A partir des rares éléments à nous être parvenus, elle a ainsi imaginé et retracé la longue existence de cette femme à la personnalité bien trempée (sans doute le fallait-il pour, d’une part, se mettre à écrire en signant de son nom et, d’autre part, rompre avec les canons de l’époque en renonçant au latin). Marie, bâtarde de sang royal, aurait été éloignée de la cour et envoyée dans une abbaye en terre anglo-normande où régnait une extrême pauvreté. Mais plus que par le dénuement des nonnes, Marie est heurtée par leur modestie : enfermées dans leur condition, elles se soumettent à la fois à la parole divine et à l’ordre qui leur est socialement imposé sans jamais sortir d’une quelconque manière ni de l’une ni de l’autre pour tenter d’améliorer leur sort. Ce que Marie ne va quant à elle pas manquer de faire, aidée en cela par une stature imposante, instaurant d’emblée une forme d’autorité.

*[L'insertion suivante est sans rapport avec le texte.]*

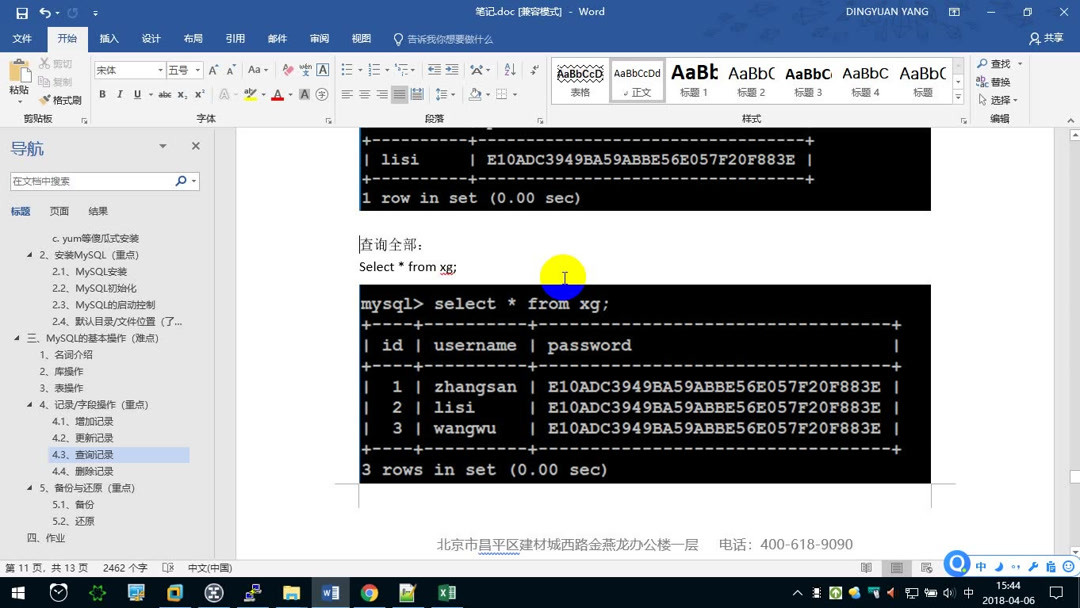Click the A-Z sort icon
The height and width of the screenshot is (608, 1080).
click(x=510, y=69)
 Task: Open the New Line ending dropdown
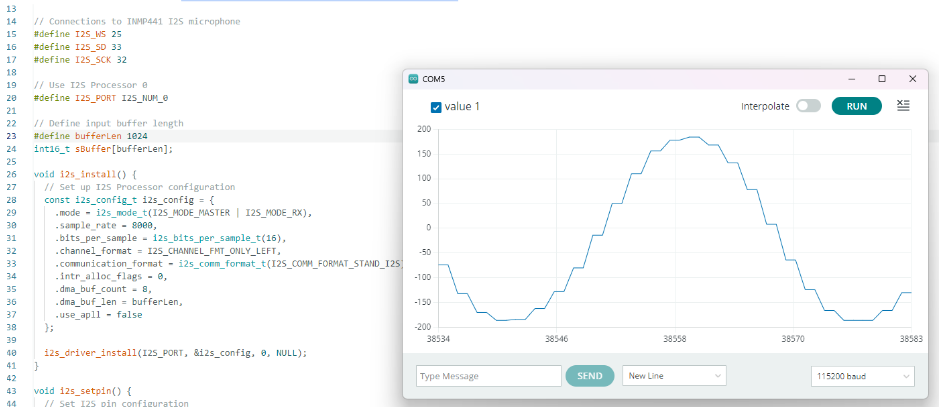[x=674, y=376]
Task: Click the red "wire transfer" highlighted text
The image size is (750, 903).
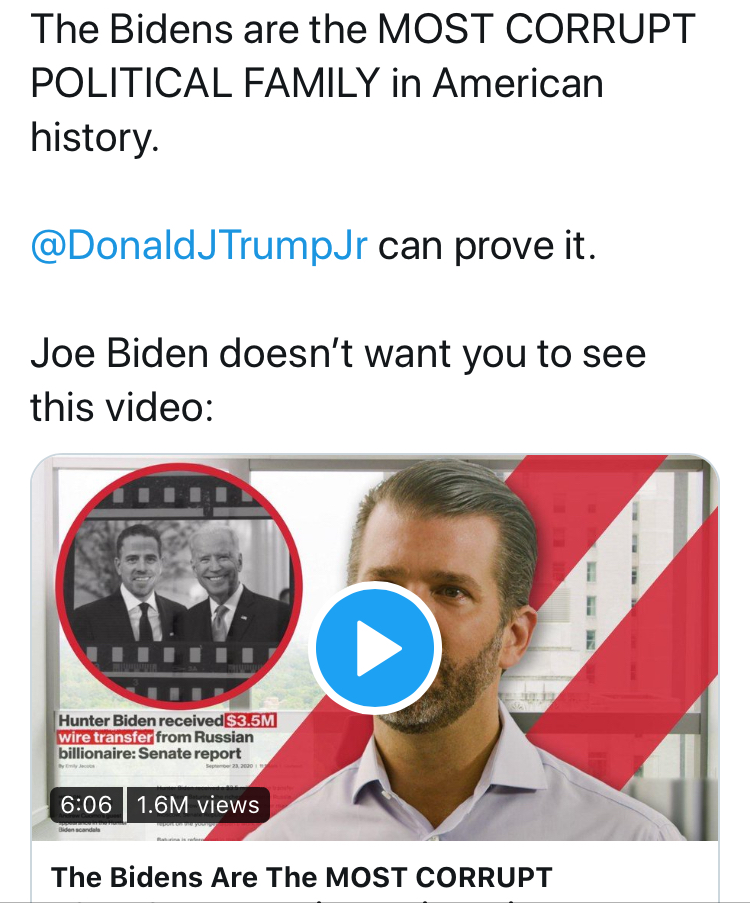Action: 105,737
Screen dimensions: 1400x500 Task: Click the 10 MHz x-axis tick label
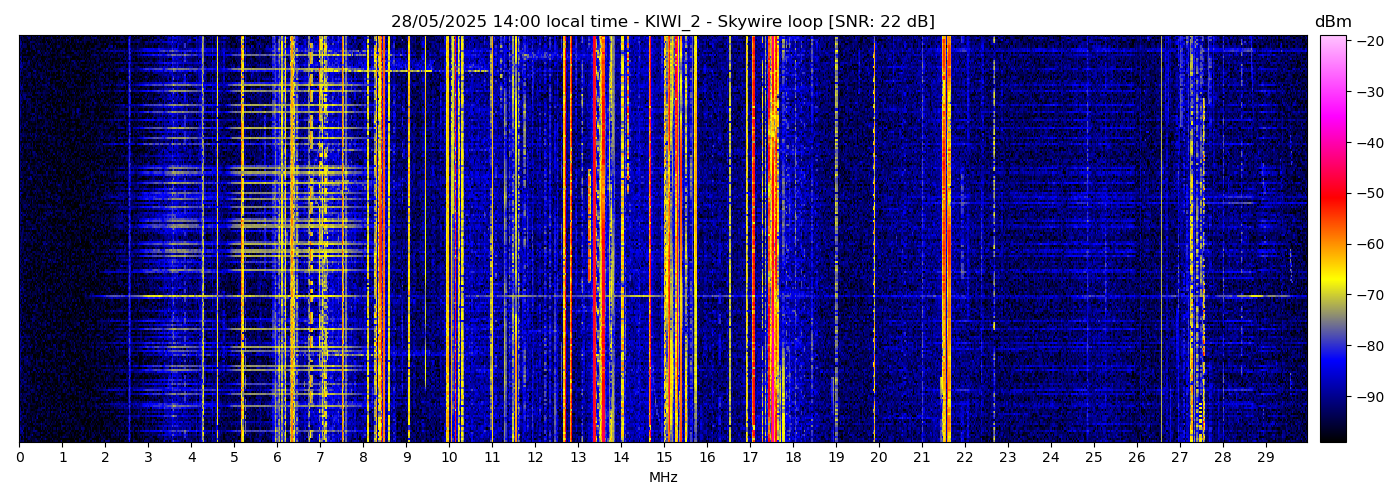[449, 457]
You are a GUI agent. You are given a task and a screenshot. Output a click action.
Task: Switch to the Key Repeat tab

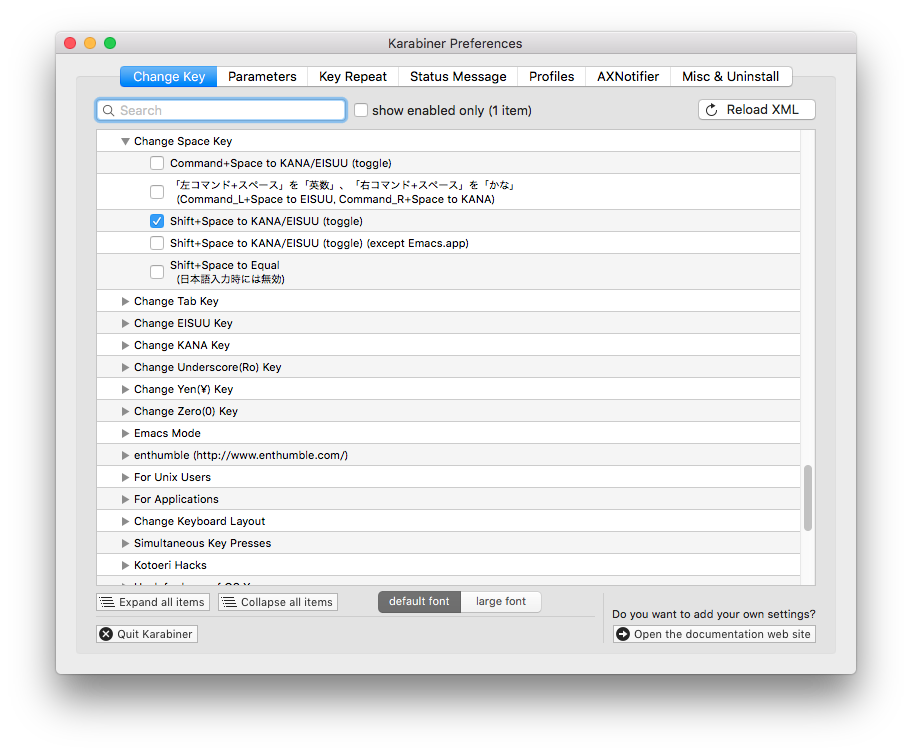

En quelques années, elle transforme cette médiocre abbaye où l’on mourrait de faim et de froid à tour de bras en un établissement prospère où il fait bon vivre. Elle rompt d’abord avec la première des règles qui pose la souffrance comme une vertu cardinale en attribuant désormais les tâches dévolues à chacune en fonction de ses goûts et de ses compétences - ce qui ne manque évidemment pas d’améliorer considérablement le fonctionnement de la communauté. Mais elle n’hésite pas surtout à faire valoir les prérogatives de l’abbaye en allant réclamer son dû à ceux qui en exploitent les terres ainsi qu’à mettre ses pensionnaires à l’abri des assauts masculins au moyen de coûteux et lourds travaux de réaménagement de l’édifice pour le rendre quasiment inaccessible.

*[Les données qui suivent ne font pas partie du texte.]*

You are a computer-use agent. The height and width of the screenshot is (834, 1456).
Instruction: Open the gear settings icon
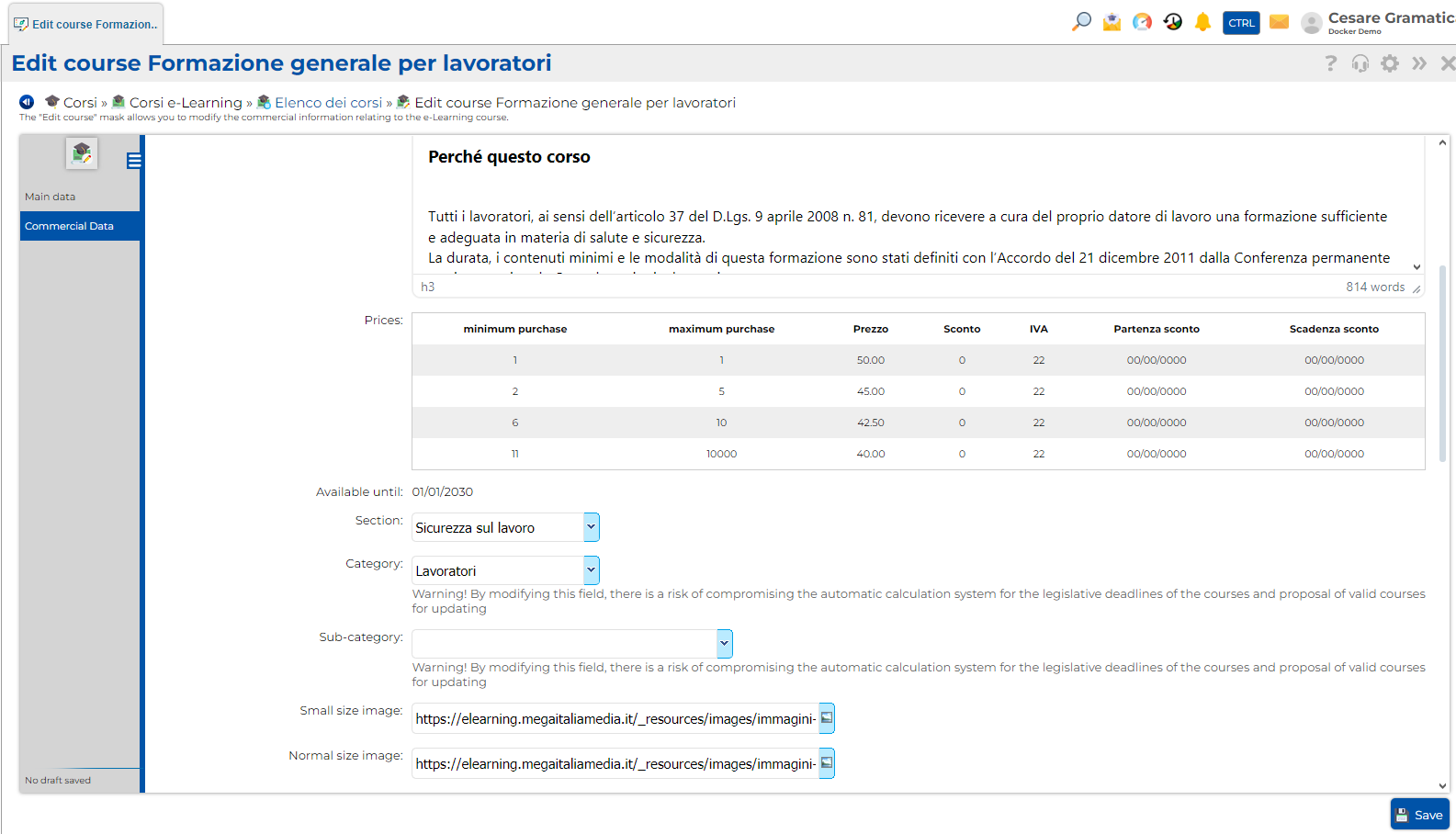pyautogui.click(x=1390, y=63)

La sphère intime n’échappe pas à ce qui s’apparente à une véritable révolution. Marie écrit, comme on le sait, et favorise la lecture et l’activité de copiste parmi ses condisciples. Et puis le corps a également droit de cité : elle rend régulièrement visite à « l’infirmatrix », la soeur chargée des soins, qui prodigue paroles et apaisantes et caresses à toutes celles qui en manifestent le besoin.

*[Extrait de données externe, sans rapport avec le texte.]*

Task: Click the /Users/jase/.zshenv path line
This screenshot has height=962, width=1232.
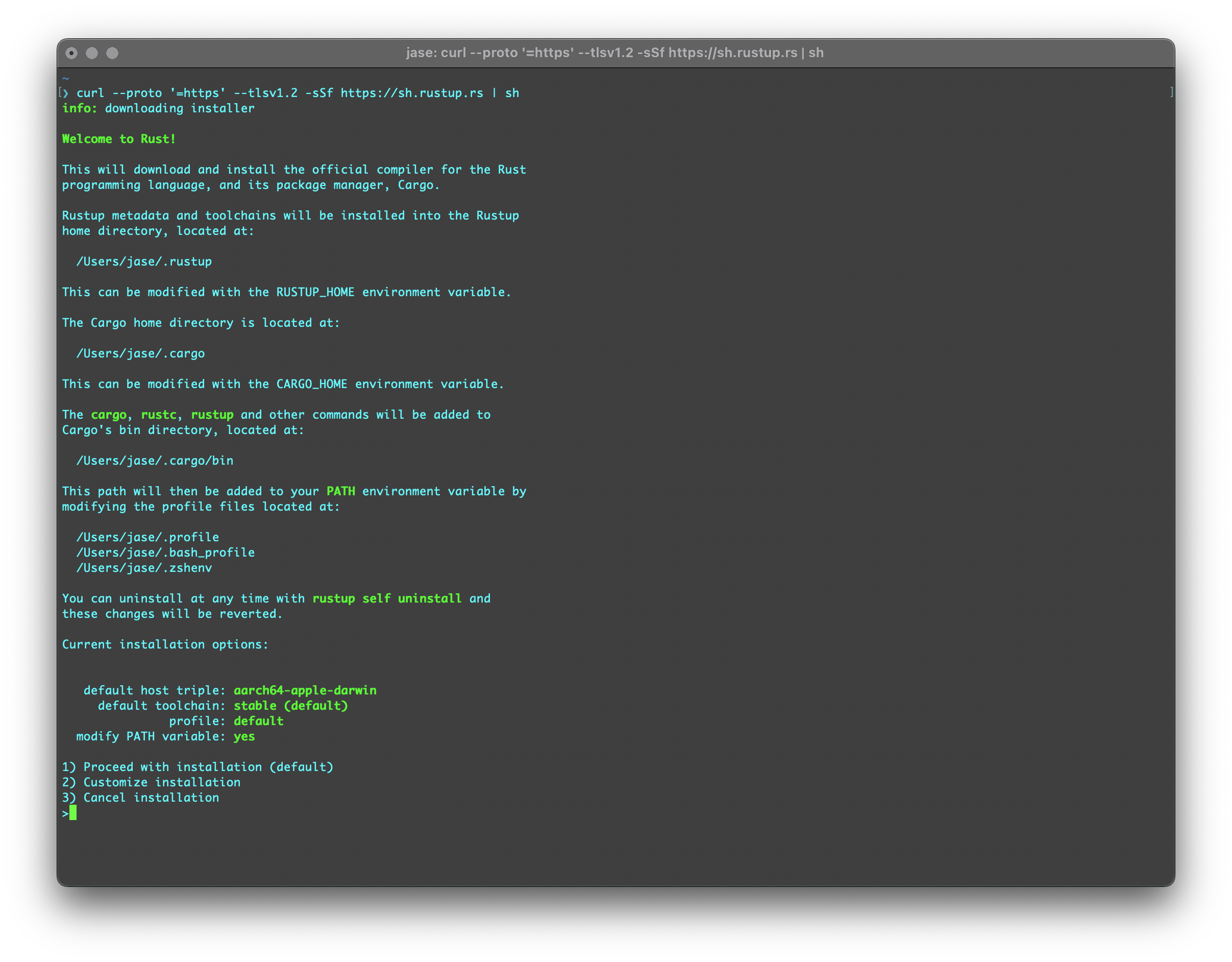Action: pos(144,568)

Tout au long de sa vie, Marie ne cessera de faire souffler ce vent de liberté et d’émancipation sur l’abbaye, incarnant ainsi aux yeux de Lauren Groff la véritable matrice d’un féminisme ultra-contemporain. Une posture sans doute beaucoup trop avant-gardiste et sulfureuse pour que ses coreligionnaires aient l’audace de poursuivre son action après sa mort. Elles préféreront ainsi détruire son héritage, contribuant ainsi à plonger la figure de Marie dans l’oubli et étouffant pour plusieurs siècles les germes du combat qu’elle avait initié.
Apprécier le degré de véracité de ce roman dépasse largement mes compétences, et là n’est sans doute pas l’essentiel. Ce qui me semble intéressant, c’est la recherche, dans le contexte d’un féminisme aujourd’hui pleinement assumé et revendicatif, de figures tutélaires. A travers ce livre, Lauren Groff veut nous dire combien le combat des femmes en faveur de leurs droits ne date pas d’hier, et l’oppression si violente que les femmes elles-mêmes préférèrent longtemps y renoncer. Elle offre ainsi aux luttes féministes de profondes racines.
Ce qui ajoute à ce roman, c’est le travail porté sur sa forme : le propos est soutenu par une langue riche, parfois inventive (avec ses mots en -ix, dont on ne sait s’ils sont censés nous ramener vers le latin ou au contraire nous propulser dans une modernité anachronique), et un vocabulaire parfois tombé en désuétude qui s’attache à nous immerger dans l’atmosphère médiévale - soulignons au passage le travail remarquable de la traductrice Carine Chichereau.
Je regrette pour ma part que le livre n’ait pas été écourté de ses quarante ou cinquante dernières pages : bien que les ellipses temporelles s'y multiplient, le récit m’a alors semblé s’étirer un peu en longueur… Pas de quoi toutefois imiter l’abbesse qui succéda à Marie et jeter ces pages au feu. Elles esquissent un portrait dont on a envie de croire que les traits sont conformes à son modèle.